作業療法開始時に予想される症状はどれか。
次の文により、14、15 の問いに答えよ。34 歳の女性。中学校教諭。既婚で4 歳と6 歳の子どもがいる。半年前に学年主任になった頃から不眠が続き、欠勤が多くなった。3 か月前から食欲不振、焦燥感および不安感が出現し、「死にたい」と訴えたため精神科を受診した。診察の結果、休職して入院治療を受けることになった。入院後、食欲は改善し、焦燥感と不安の訴えは少なくなったが、意欲低下の状態が続き、対人交流が苦痛であると訴えた。入院3 週目に意欲の向上を目的に作業療法が開始された。
作業療法開始時に予想される症状はどれか。
- ⑴ 感情鈍麻感情の反応そのものが乏しくなる統合失調症の陰性症状です。うつ病では悲哀や不安として感情が強く動くため、この症状は予想されません。
- ⑵ 強迫観念打ち消せない考えが繰り返し浮かぶ強迫症の症状です。うつ病に伴うこともありますが、本例の経過で予想される中核症状ではありません。

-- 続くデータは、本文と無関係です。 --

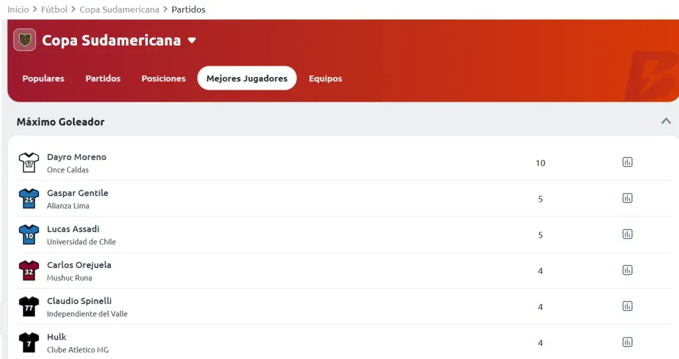This screenshot has width=679, height=359.
Task: Click Copa Sudamericana breadcrumb link
Action: (119, 9)
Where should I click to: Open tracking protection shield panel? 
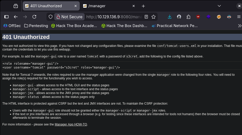pos(51,17)
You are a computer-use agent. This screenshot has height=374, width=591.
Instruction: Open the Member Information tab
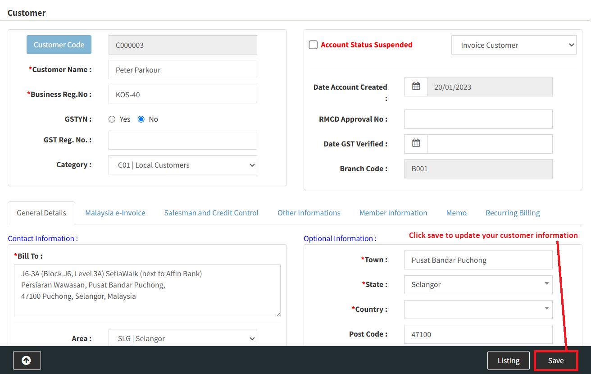(x=393, y=213)
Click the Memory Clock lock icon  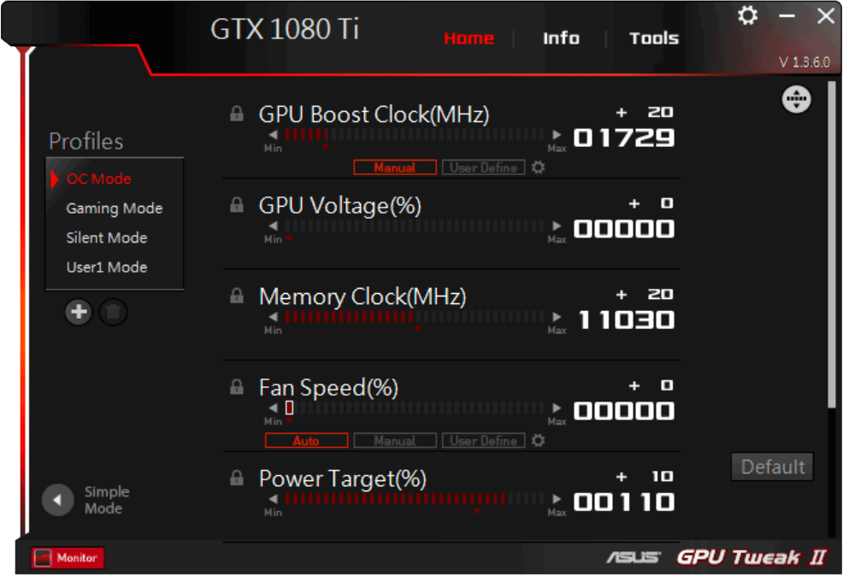click(x=237, y=296)

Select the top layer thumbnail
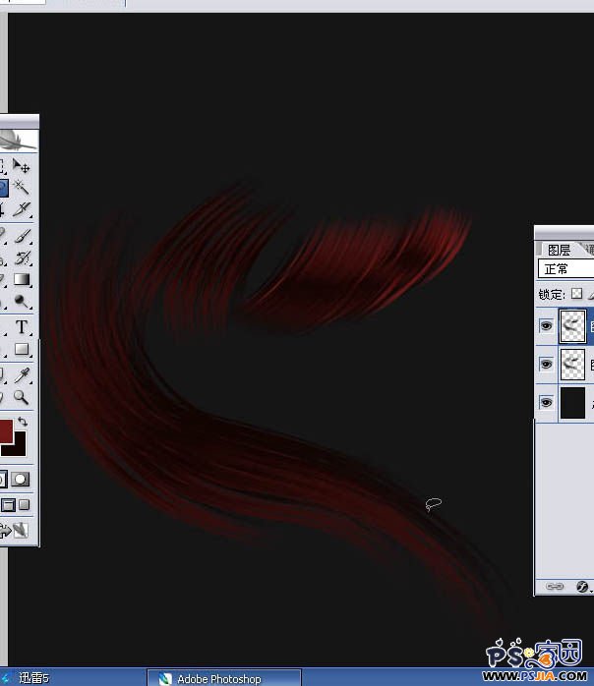coord(572,326)
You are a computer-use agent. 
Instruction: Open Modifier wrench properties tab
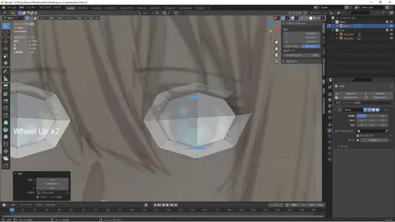[x=330, y=130]
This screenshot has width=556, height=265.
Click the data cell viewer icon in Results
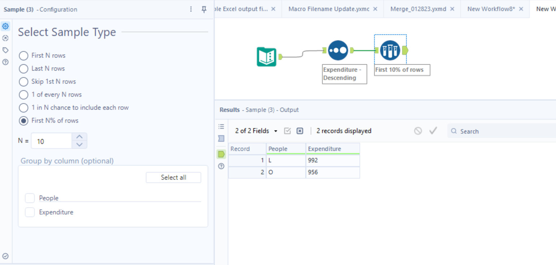pos(221,138)
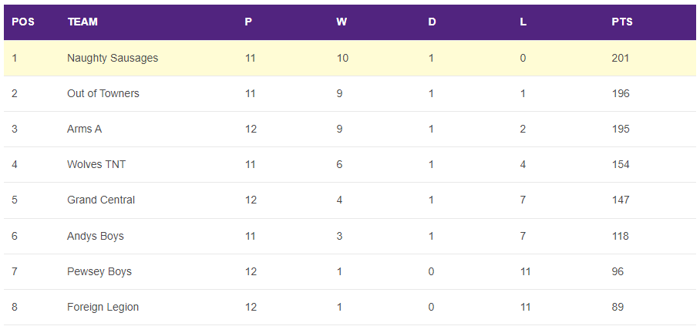Click the D column header
This screenshot has width=700, height=333.
(x=432, y=22)
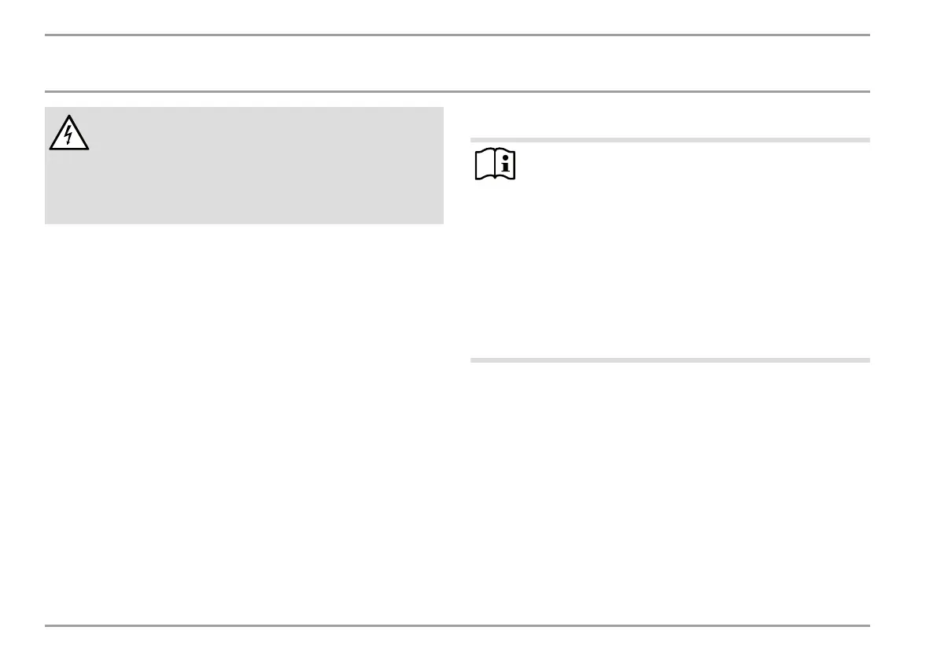Click the bottom footer horizontal rule
The width and height of the screenshot is (937, 660).
tap(457, 625)
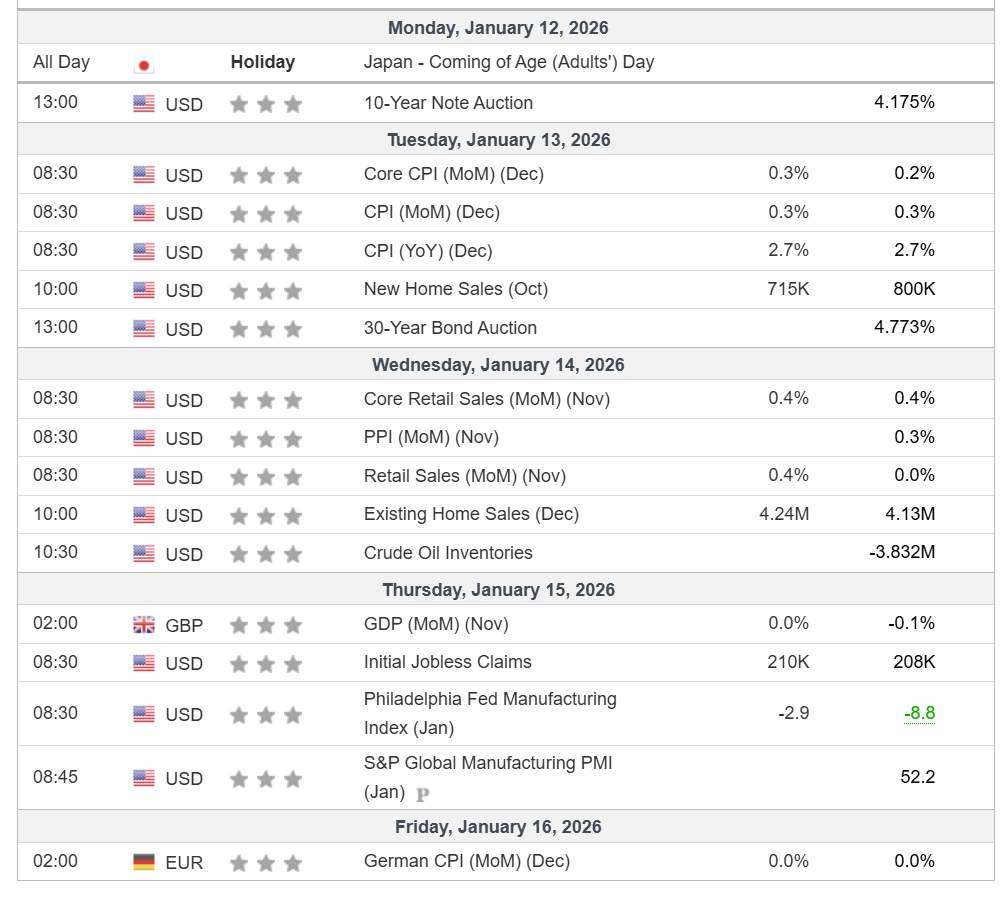Open the Japan Coming of Age Day holiday entry
Viewport: 1000px width, 905px height.
pos(508,62)
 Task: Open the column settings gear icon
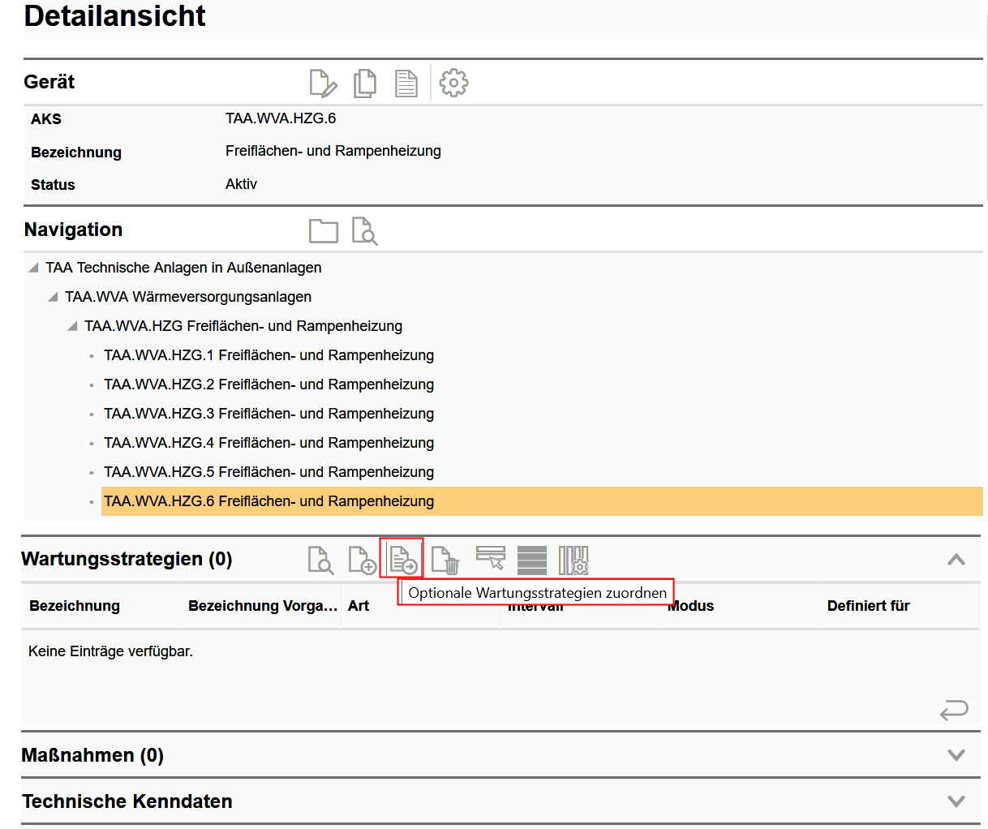click(x=573, y=560)
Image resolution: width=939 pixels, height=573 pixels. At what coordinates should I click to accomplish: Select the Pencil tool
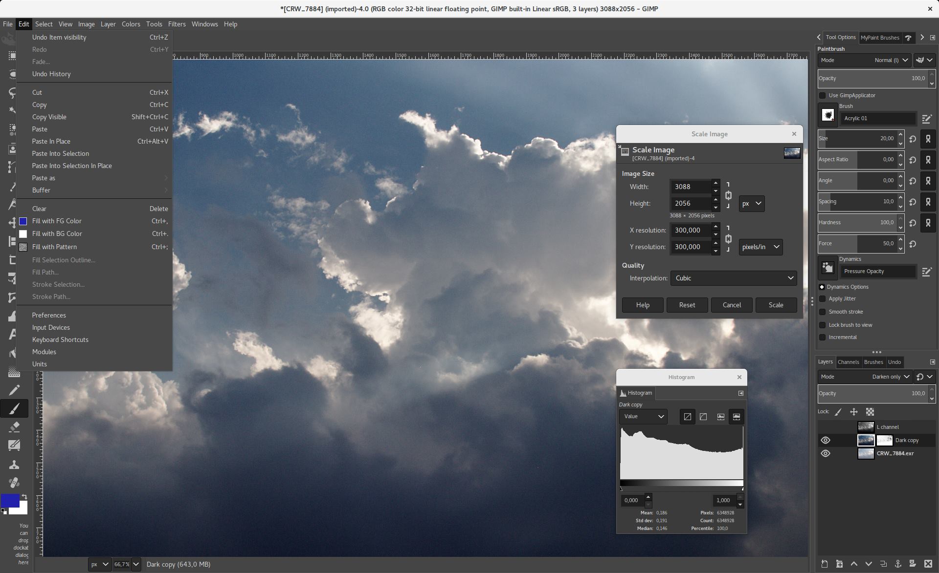tap(14, 390)
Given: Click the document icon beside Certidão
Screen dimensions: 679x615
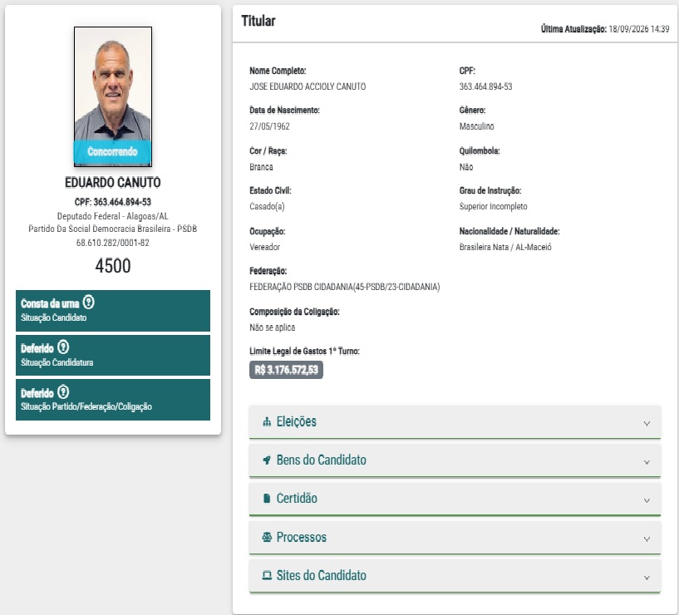Looking at the screenshot, I should click(267, 499).
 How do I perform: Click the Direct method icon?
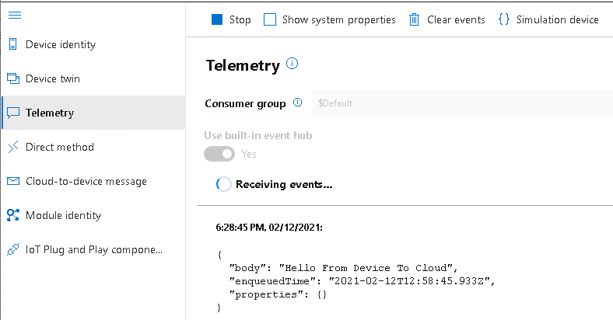pos(12,147)
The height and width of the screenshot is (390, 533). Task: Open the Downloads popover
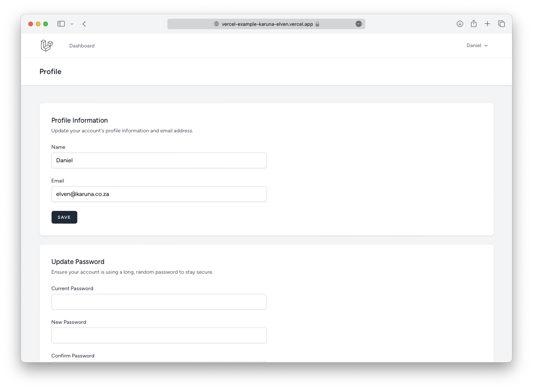(x=460, y=24)

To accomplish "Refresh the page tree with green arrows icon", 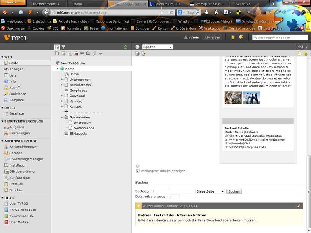I will click(125, 47).
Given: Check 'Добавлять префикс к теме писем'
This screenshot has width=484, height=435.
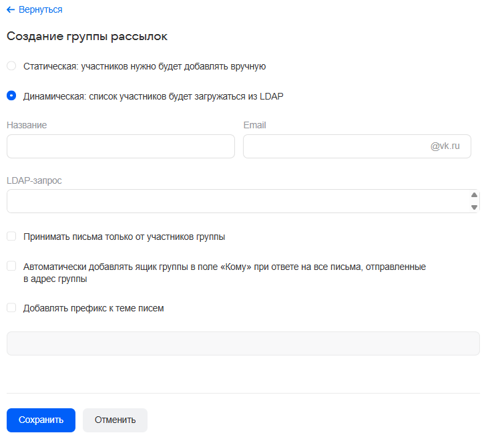Looking at the screenshot, I should point(11,308).
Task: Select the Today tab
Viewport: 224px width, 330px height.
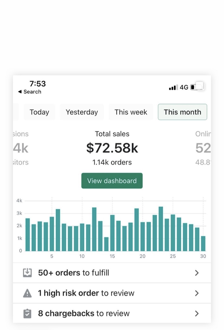Action: [39, 112]

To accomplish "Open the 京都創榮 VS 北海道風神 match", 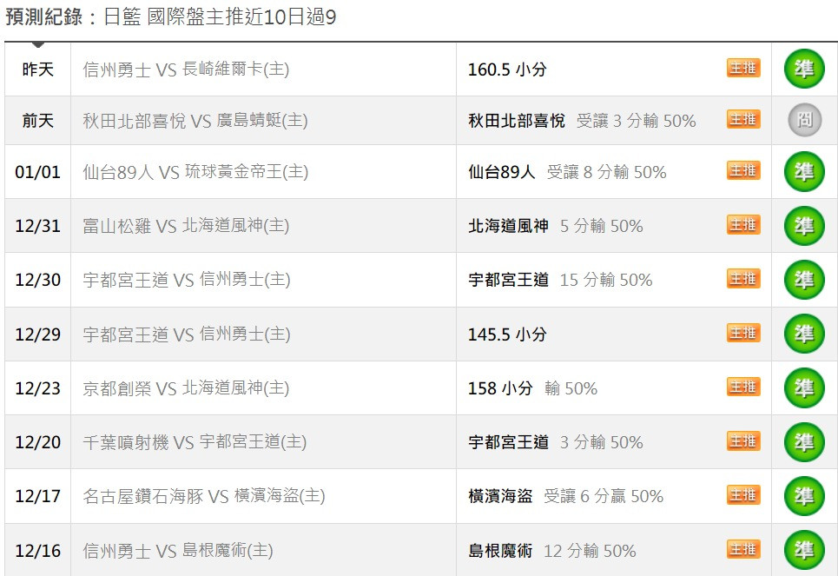I will [x=186, y=387].
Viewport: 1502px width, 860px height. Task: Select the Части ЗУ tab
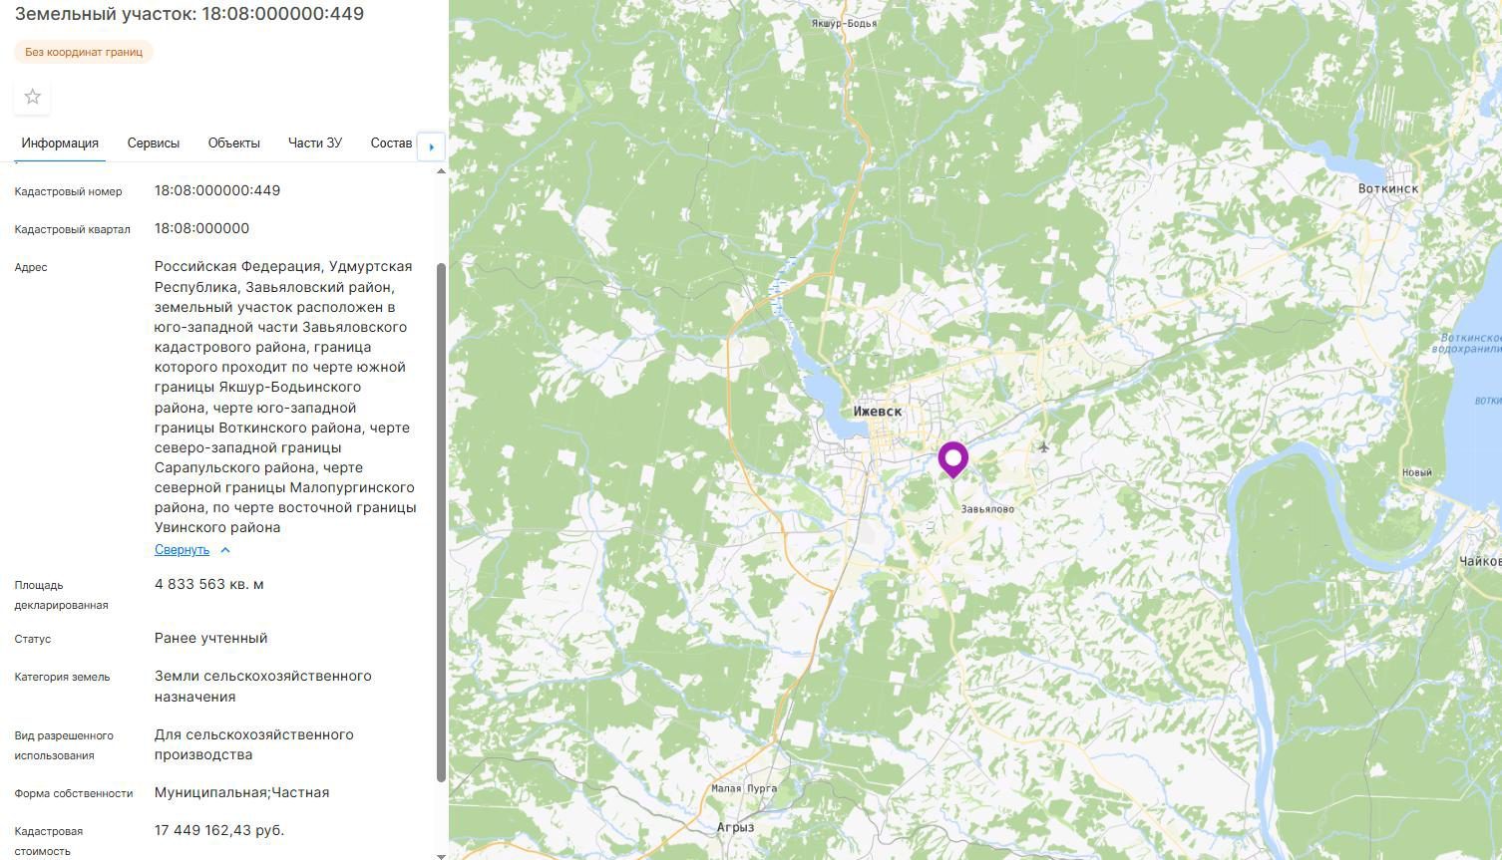[315, 143]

- ⑶ 思考制止思考の進み方が遅くなり判断や決断に時間がかかる症状で、うつ病の中核症状です。意欲低下が続く本例の開始時に予想されます。
- ⑷ 滅裂思考話のまとまりが失われる統合失調症の思考障害です。うつ病では思考が遅くなっても内容や筋道は保たれます。
- ⑸ 両価性相反する感情や意志が同時に存在する状態で、統合失調症に特徴的です。うつ病の症状としては挙げません。
解説
正答は⑶の思考制止です。うつ病では考えが前に進まず、判断や決断に時間がかかる思考制止が中核症状として現れます。本例は食欲が改善し焦燥感と不安の訴えも減った一方で、意欲低下と対人交流の苦痛が続いていますので、作業療法の開始時にも思考の進みにくさが残っていると予想されます。感情鈍麻、滅裂思考、両価性はいずれも統合失調症でみられる症状であり、強迫観念は強迫症の症状です。したがって作業は工程が少なく短時間で完結し、失敗の少ないものから始める配慮が必要になります。